--- Record list ---

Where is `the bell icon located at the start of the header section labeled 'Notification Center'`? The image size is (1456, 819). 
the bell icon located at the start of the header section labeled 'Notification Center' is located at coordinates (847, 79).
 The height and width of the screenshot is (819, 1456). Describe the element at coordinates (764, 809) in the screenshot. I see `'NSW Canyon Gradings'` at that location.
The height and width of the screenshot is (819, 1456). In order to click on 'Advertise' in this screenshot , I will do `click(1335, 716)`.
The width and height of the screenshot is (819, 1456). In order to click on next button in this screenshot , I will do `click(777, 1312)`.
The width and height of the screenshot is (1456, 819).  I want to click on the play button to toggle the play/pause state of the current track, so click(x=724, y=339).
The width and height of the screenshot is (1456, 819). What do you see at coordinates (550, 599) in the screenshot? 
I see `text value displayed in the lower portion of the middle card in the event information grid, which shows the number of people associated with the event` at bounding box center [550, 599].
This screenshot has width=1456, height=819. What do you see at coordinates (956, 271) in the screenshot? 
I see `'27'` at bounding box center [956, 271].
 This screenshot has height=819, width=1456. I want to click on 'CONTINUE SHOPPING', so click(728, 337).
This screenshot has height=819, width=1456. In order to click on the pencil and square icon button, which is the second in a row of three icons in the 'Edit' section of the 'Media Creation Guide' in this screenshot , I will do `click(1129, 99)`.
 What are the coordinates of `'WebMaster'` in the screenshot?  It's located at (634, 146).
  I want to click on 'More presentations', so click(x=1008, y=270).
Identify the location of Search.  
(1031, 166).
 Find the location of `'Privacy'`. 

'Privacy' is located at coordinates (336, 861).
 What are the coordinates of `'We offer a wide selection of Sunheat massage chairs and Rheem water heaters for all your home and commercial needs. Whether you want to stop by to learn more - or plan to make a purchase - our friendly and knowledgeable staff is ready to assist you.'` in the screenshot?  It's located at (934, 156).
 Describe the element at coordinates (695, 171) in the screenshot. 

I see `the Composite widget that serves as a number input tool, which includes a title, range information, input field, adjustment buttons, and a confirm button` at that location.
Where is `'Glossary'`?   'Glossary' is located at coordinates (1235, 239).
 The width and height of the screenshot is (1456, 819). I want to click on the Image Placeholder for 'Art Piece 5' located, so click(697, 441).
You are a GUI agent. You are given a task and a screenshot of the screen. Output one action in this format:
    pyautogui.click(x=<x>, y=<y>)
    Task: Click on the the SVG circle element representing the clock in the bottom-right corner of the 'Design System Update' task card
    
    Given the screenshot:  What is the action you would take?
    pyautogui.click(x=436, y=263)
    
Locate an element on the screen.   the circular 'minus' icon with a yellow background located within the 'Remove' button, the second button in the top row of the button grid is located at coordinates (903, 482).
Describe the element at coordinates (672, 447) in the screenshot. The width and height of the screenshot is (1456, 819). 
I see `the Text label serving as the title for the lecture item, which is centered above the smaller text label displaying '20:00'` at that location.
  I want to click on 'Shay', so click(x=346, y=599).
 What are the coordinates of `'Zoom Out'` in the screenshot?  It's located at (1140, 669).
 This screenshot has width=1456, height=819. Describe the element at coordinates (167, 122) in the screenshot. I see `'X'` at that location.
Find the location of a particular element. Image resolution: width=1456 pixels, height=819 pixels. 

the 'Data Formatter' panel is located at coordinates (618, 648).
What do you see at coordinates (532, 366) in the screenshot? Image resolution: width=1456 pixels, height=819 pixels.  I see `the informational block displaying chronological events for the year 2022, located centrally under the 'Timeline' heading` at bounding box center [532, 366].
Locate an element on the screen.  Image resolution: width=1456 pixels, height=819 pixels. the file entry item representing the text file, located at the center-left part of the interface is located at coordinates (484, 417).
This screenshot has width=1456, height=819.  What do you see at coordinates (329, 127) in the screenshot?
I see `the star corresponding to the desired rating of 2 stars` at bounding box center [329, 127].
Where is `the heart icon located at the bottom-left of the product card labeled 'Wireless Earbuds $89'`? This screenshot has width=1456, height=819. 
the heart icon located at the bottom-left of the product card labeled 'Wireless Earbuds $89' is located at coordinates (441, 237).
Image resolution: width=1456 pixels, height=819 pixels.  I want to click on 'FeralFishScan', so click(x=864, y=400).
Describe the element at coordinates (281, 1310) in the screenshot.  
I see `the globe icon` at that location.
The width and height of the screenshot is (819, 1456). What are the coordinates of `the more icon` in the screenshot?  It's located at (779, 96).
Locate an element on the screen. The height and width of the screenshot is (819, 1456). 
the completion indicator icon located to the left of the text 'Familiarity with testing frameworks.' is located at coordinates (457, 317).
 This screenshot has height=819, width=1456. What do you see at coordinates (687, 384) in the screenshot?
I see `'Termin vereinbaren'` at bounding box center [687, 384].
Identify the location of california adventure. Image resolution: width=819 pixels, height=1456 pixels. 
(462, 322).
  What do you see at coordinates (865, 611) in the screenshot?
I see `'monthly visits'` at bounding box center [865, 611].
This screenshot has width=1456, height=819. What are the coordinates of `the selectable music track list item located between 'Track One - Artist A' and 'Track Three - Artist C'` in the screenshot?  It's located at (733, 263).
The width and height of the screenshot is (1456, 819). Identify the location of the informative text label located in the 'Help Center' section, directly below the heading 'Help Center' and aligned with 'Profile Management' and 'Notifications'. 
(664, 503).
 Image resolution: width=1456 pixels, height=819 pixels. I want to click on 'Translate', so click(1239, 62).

---

Problem statement: Rewrite the records above as a JSON list of strings, with one string per line and blank lines left out.

Task result:
[
  "Where is `the bell icon located at the start of the header section labeled 'Notification Center'`? The image size is (1456, 819). ",
  "the bell icon located at the start of the header section labeled 'Notification Center' is located at coordinates (847, 79).",
  " The height and width of the screenshot is (819, 1456). Describe the element at coordinates (764, 809) in the screenshot. I see `'NSW Canyon Gradings'` at that location.",
  "The height and width of the screenshot is (819, 1456). In order to click on 'Advertise' in this screenshot , I will do `click(1335, 716)`.",
  "The width and height of the screenshot is (819, 1456). In order to click on next button in this screenshot , I will do `click(777, 1312)`.",
  "The width and height of the screenshot is (1456, 819).  I want to click on the play button to toggle the play/pause state of the current track, so click(x=724, y=339).",
  "The width and height of the screenshot is (1456, 819). What do you see at coordinates (550, 599) in the screenshot? ",
  "I see `text value displayed in the lower portion of the middle card in the event information grid, which shows the number of people associated with the event` at bounding box center [550, 599].",
  "This screenshot has width=1456, height=819. What do you see at coordinates (956, 271) in the screenshot? ",
  "I see `'27'` at bounding box center [956, 271].",
  " This screenshot has height=819, width=1456. I want to click on 'CONTINUE SHOPPING', so click(728, 337).",
  "This screenshot has height=819, width=1456. In order to click on the pencil and square icon button, which is the second in a row of three icons in the 'Edit' section of the 'Media Creation Guide' in this screenshot , I will do `click(1129, 99)`.",
  " What are the coordinates of `'WebMaster'` in the screenshot?  It's located at (634, 146).",
  "  I want to click on 'More presentations', so click(x=1008, y=270).",
  "Identify the location of Search.  ",
  "(1031, 166).",
  " Find the location of `'Privacy'`. ",
  "'Privacy' is located at coordinates (336, 861).",
  " What are the coordinates of `'We offer a wide selection of Sunheat massage chairs and Rheem water heaters for all your home and commercial needs. Whether you want to stop by to learn more - or plan to make a purchase - our friendly and knowledgeable staff is ready to assist you.'` in the screenshot?  It's located at (934, 156).",
  " Describe the element at coordinates (695, 171) in the screenshot. ",
  "I see `the Composite widget that serves as a number input tool, which includes a title, range information, input field, adjustment buttons, and a confirm button` at that location.",
  "Where is `'Glossary'`?   'Glossary' is located at coordinates (1235, 239).",
  " The width and height of the screenshot is (1456, 819). I want to click on the Image Placeholder for 'Art Piece 5' located, so click(697, 441).",
  "You are a GUI agent. You are given a task and a screenshot of the screen. Output one action in this format:",
  "    pyautogui.click(x=<x>, y=<y>)",
  "    Task: Click on the the SVG circle element representing the clock in the bottom-right corner of the 'Design System Update' task card",
  "    Given the screenshot:  What is the action you would take?",
  "    pyautogui.click(x=436, y=263)",
  "Locate an element on the screen.   the circular 'minus' icon with a yellow background located within the 'Remove' button, the second button in the top row of the button grid is located at coordinates (903, 482).",
  "Describe the element at coordinates (672, 447) in the screenshot. The width and height of the screenshot is (1456, 819). ",
  "I see `the Text label serving as the title for the lecture item, which is centered above the smaller text label displaying '20:00'` at that location.",
  "  I want to click on 'Shay', so click(x=346, y=599).",
  " What are the coordinates of `'Zoom Out'` in the screenshot?  It's located at (1140, 669).",
  " This screenshot has width=1456, height=819. Describe the element at coordinates (167, 122) in the screenshot. I see `'X'` at that location.",
  "Find the location of a particular element. Image resolution: width=1456 pixels, height=819 pixels. ",
  "the 'Data Formatter' panel is located at coordinates (618, 648).",
  "What do you see at coordinates (532, 366) in the screenshot? Image resolution: width=1456 pixels, height=819 pixels.  I see `the informational block displaying chronological events for the year 2022, located centrally under the 'Timeline' heading` at bounding box center [532, 366].",
  "Locate an element on the screen.  Image resolution: width=1456 pixels, height=819 pixels. the file entry item representing the text file, located at the center-left part of the interface is located at coordinates (484, 417).",
  "This screenshot has width=1456, height=819.  What do you see at coordinates (329, 127) in the screenshot?",
  "I see `the star corresponding to the desired rating of 2 stars` at bounding box center [329, 127].",
  "Where is `the heart icon located at the bottom-left of the product card labeled 'Wireless Earbuds $89'`? This screenshot has width=1456, height=819. ",
  "the heart icon located at the bottom-left of the product card labeled 'Wireless Earbuds $89' is located at coordinates (441, 237).",
  "Image resolution: width=1456 pixels, height=819 pixels.  I want to click on 'FeralFishScan', so click(x=864, y=400).",
  "Describe the element at coordinates (281, 1310) in the screenshot.  ",
  "I see `the globe icon` at that location.",
  "The width and height of the screenshot is (819, 1456). What are the coordinates of `the more icon` in the screenshot?  It's located at (779, 96).",
  "Locate an element on the screen. The height and width of the screenshot is (819, 1456). ",
  "the completion indicator icon located to the left of the text 'Familiarity with testing frameworks.' is located at coordinates (457, 317).",
  " This screenshot has height=819, width=1456. What do you see at coordinates (687, 384) in the screenshot?",
  "I see `'Termin vereinbaren'` at bounding box center [687, 384].",
  "Identify the location of california adventure. Image resolution: width=819 pixels, height=1456 pixels. ",
  "(462, 322).",
  "  What do you see at coordinates (865, 611) in the screenshot?",
  "I see `'monthly visits'` at bounding box center [865, 611].",
  "This screenshot has width=1456, height=819. What are the coordinates of `the selectable music track list item located between 'Track One - Artist A' and 'Track Three - Artist C'` in the screenshot?  It's located at (733, 263).",
  "The width and height of the screenshot is (1456, 819). Identify the location of the informative text label located in the 'Help Center' section, directly below the heading 'Help Center' and aligned with 'Profile Management' and 'Notifications'. ",
  "(664, 503).",
  " Image resolution: width=1456 pixels, height=819 pixels. I want to click on 'Translate', so click(1239, 62)."
]